--- BEGIN SELECTED PASSAGE ---
I tried this Armstrong program but found myself entangled in this empty array thing. Working of this program has been bothering me for a while now and still can't seem to figure it what's wrong here. Yea, so just wanted to ask what value are the elements of an empty or incomplete array assigned to? Is it the NULL character i.e. '\0'? I tried checking it on an online C compiler where this assertion seems true but GCC tells us the opposite. I tried this approach to Armstrong problem and here's my code:
#include <stdio.h>
#include <math.h>
int main()
{
int num,i,cub,j;
i = cub = 0;
int sto[20];
scanf("%d",&num);
j = num;
while(num != 0)
{
sto[i] = num%10;
num = num / 10;
i++;
}
i = 0;
while(sto[i] != '\0')
{
cub += pow(sto[i],3);
i++;
}
num = j;
printf("cub: %d num: %d\n\n",cub,num);
if(j == cub)
printf("The number is an Armstrong number");
else
printf("The number is not an Armstrong number");
return 0;
}
I know there is other approach to this problem but what I am looking for is the answer to the above mentioned question.
The values in that array are going to be undefined. They might be zero, they might be whatever values happened to be there from when that portion of the stack was last used. The same principle is applicable to heap memory.
so just wanted to ask what value are the elements of an empty or incomplete array assigned to? Is it the NULL character i.e. '\0'?
No, when declared in the body of a function as you've done it here (i.e. with no initializer), the contents are undefined. In practice, the values will be whatever random data happens to have last been in the stack at those locations. When an "automatic" array is declared as you've done here, the compiler simply inserts a stack increment to reserve space, but does nothing else. It could be zero, but probably not.
You have declared an array in a block scope without storage specifier static
int sto[20];
such an array has automatic storage duration. That is it will not be alive after exiting the block where it is defined.
If you would declare the array in the file scope for example before the function main or with the storage specifier static in a block it would have static storage duration.
From the C Standard (6.7.9 Initialization)
10 If an object that has automatic storage duration is not initialized
explicitly, its value is indeterminate. If an object that has static
or thread storage duration is not initialized explicitly, then:
— if it has pointer type, it is initialized to a null pointer;
— if it has arithmetic type, it is initialized to (positive or
unsigned) zero;
— if it is an aggregate, every member is initialized (recursively)
according to these rules, and any padding is initialized to zero bits;
— if it is a union, the first named member is initialized
(recursively) according to these rules, and any padding is initialized
to zero bits;
C doesn't have an end marker, the Programmer's supposed to handle it. Refer to this link:End of array in C language
Suggestion: Add an end marker in your array, for instance, insert 'x' at the end of your array, and loop until you find the marker. Or just use a counter variable as in this code.
#include <stdio.h>
#include <math.h>
int main()
{
int num,i,cub,j;
i = cub = 0;
int sto[20];
scanf("%d",&num);
j = num;
while(num != 0)
{
sto[i] = num%10;
num = num / 10;
i++;
}
int counter = 0;
while(counter < i)
{
cub += pow(sto[counter],3);
counter++;
}
num = j;
printf("cub: %d num: %d\n\n",cub,num);
if(j == cub)
--- END SELECTED PASSAGE ---
--- BEGIN PROVIDED DATA ---
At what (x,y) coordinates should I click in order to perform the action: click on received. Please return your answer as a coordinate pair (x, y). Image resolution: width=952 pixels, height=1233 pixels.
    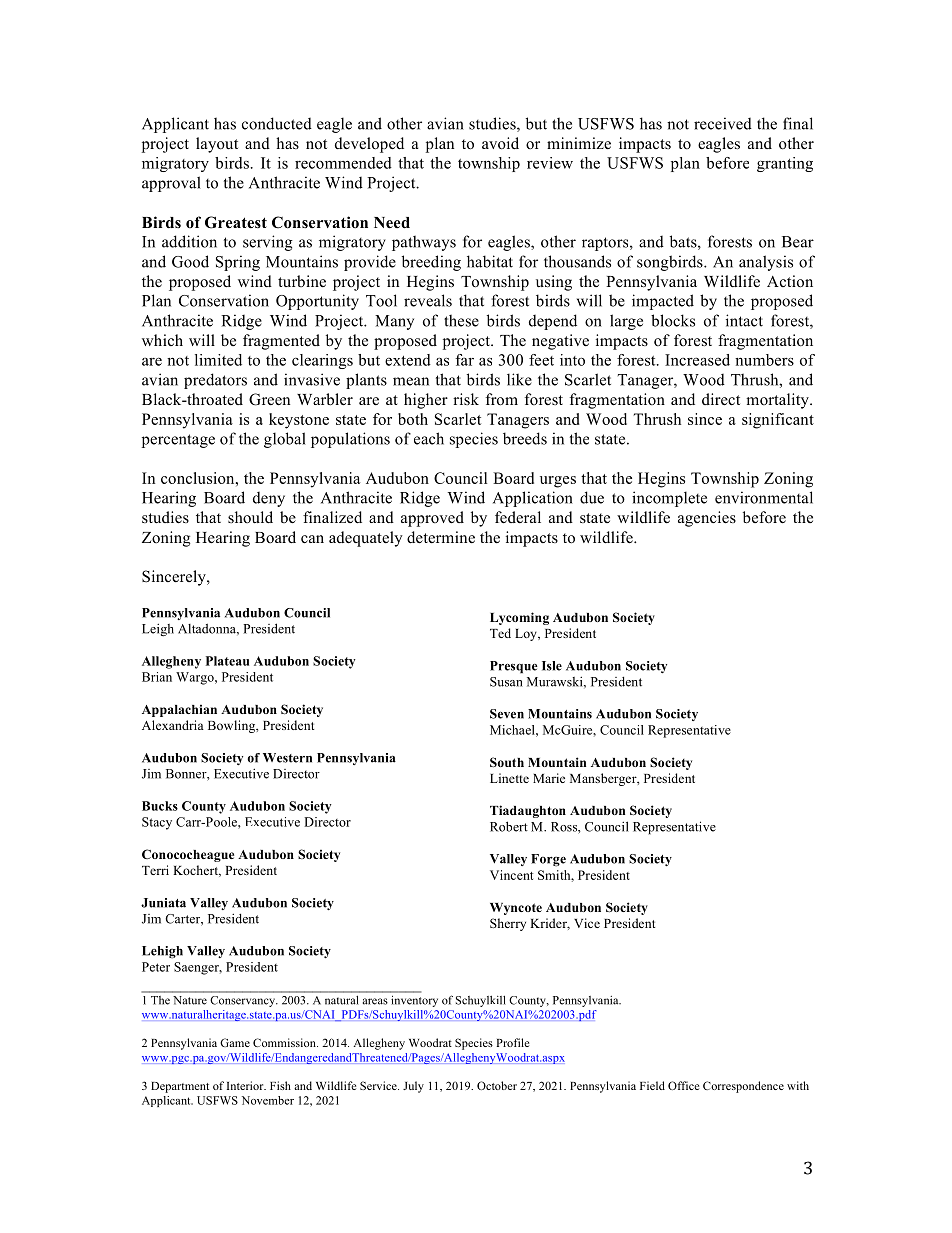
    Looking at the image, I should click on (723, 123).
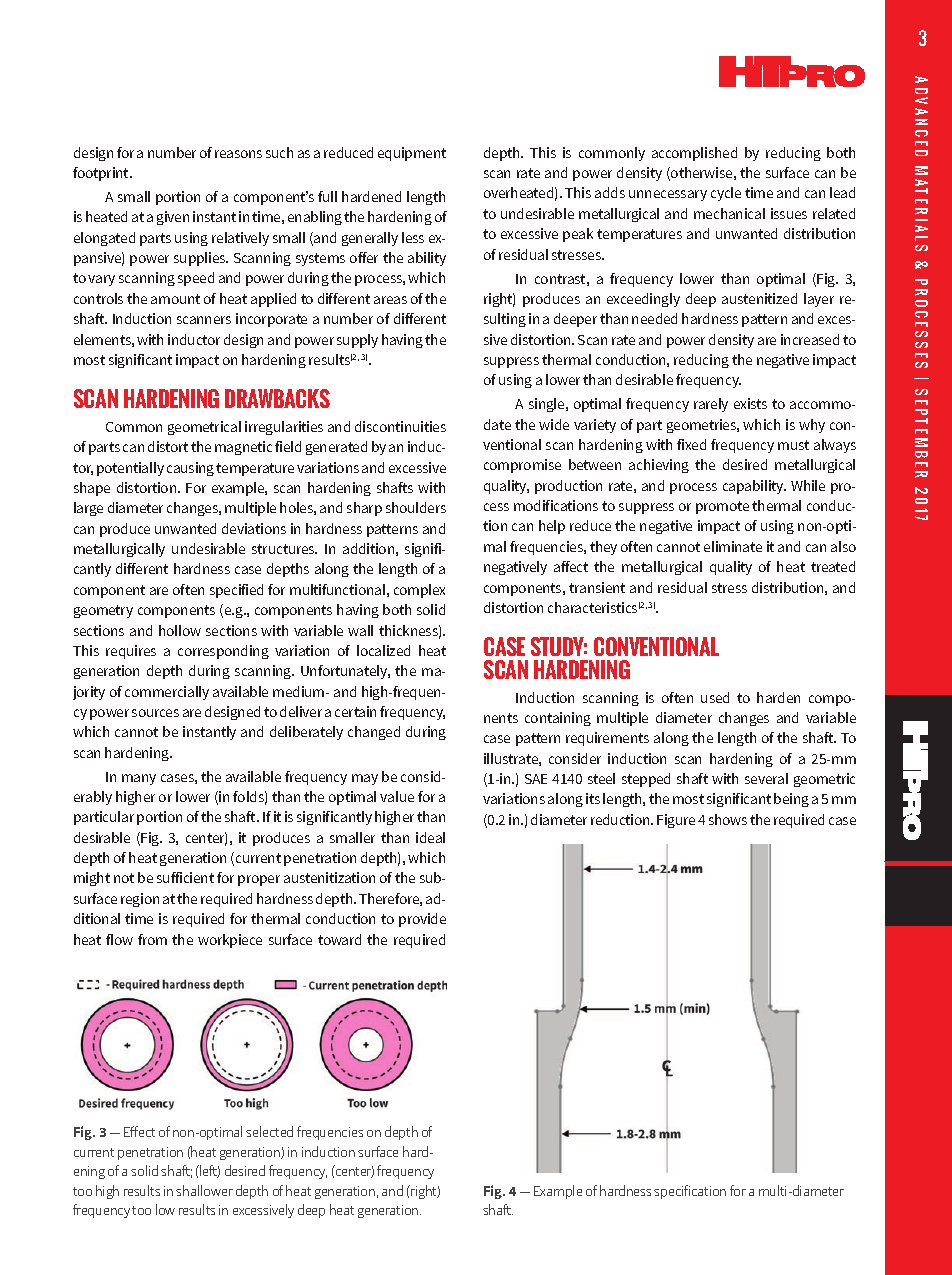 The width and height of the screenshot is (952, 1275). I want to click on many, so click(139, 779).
--- END PROVIDED DATA ---
YOUR GOAL:
In the thread on uninitialized C arrays, rewrite the stretch from "You have declared" through "static storage duration.", substituting "storage-class specifier" for every occurrence of "storage specifier".

ANSWER TO THIS TASK:
You have declared an array in a block scope without storage-class specifier static
int sto[20];
such an array has automatic storage duration. That is it will not be alive after exiting the block where it is defined.
If you would declare the array in the file scope for example before the function main or with the storage-class specifier static in a block it would have static storage duration.